As you can imagine, the topic of "price gouging" is rather huge over in Southwest Florida right now. Tensions are high, which means this probably isn't the best time to make a case in support of it. But here goes anyway.
So-called "price gouging" is an easy issue for politicians, which is why Florida's attorney general, Charlie Crist, was on the radio yesterday nearly apoplectic because someone had been charged $75 for a hotel room that was supposed to cost $44. He gets to make a speech that everyone (except the hotel operator) agrees with, and everyone's a winner. Right?
Now I'm not foolish enough to go on record favoring $10,000 chainsaws in disaster areas. The entire concept of the free market rests on voluntary exchange, and a case can be made that some extreme forms of gouging are essentially coercion. If your shirt is on fire and someone offers to sell you a bottle of water for $1000, that's hardly a voluntary exchange. Still, I believe a case can be made that price hikes in general, even in difficult situations, can serve a valuable purpose.
It's simply a matter of understanding what prices are about. The common mindset (especially in, but not limited to, the Democratic Party) sees "price" as the way the producer of a good or service exploits the consumer. When my kids were little, they felt that "ice cream should be free"--the price of ice cream was merely an arbitrary impediment placed between them and the thing they wanted.
But in reality, the function of prices is to allocate resources. Higher prices during a shortage mean more general availability of resources. When prices are not allowed to reflect the high demand and low supply of a resource, artificial shortages result.
For example, after a hurricane, hammers are suddenly at a premium. The hammer that was valued at, say, $8 in normal times is suddenly in much higher demand. If the price is allowed to rise to reflect that demand, people will have to make certain decisions about how to spend their money. Do we buy two $20 hammers, or do we buy only one and use the other $20 for something else we need, like shovels and water?
But if the price is forced to remain the same despite the much higher demand (which is currently state law in Florida), such decisions don't have to be made. Suddenly an $8 hammer seems like a tremendous bargain. Instead of being able to buy two hammers for $40, I can buy five of them for that much. So I do. And so does the guy after me. And very quickly, all the hammers are gone.
Once the hammers are gone, some unscrupulous people with extras begin selling them out on the street where the price gouging laws aren't so enforceable. The same hammer that by law couldn't be sold for $20 now goes for $50 or $100 out on the black market.

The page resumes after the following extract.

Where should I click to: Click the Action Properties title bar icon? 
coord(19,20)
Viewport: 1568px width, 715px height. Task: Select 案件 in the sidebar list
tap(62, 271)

Or, for example, if I have a family of four, we might seek shelter after the hurricane by all crowding into one $75 per night hotel room. But if the rooms are still only $44, that's suddenly quite a bargain. Maybe we'll get two rooms and spread out a little bit. Then when grandma shows up for shelter all the rooms are gone because they were renting at such a bargain price, and she sleeps in her car.
Allowing the market to determine the prices generally allows for a much more even distribution of limited resources. Three or four neighbors chip in to buy a chainsaw or a generator together rather than each buying his own. That leaves three more chainsaws or generators for the general public to buy. The guy who needs plywood more than he needs glass is forced to choose one or the other because of the higher prices, and the glass is left for the guy who needs glass more than he needs plywood. The extra supply resulting from such choosing keeps the prices lower than they would be on the black market.
It's an argument that will never win because it's too easy for people to be outraged at doubly-priced plywood and roofing paper and it's too easy for politicians to score easy points railing against it. But if the market were allowed more freedom, there'd generally be a lot more plywood and roofing paper available for those who really need them than there is under the current disaster price-fixing system.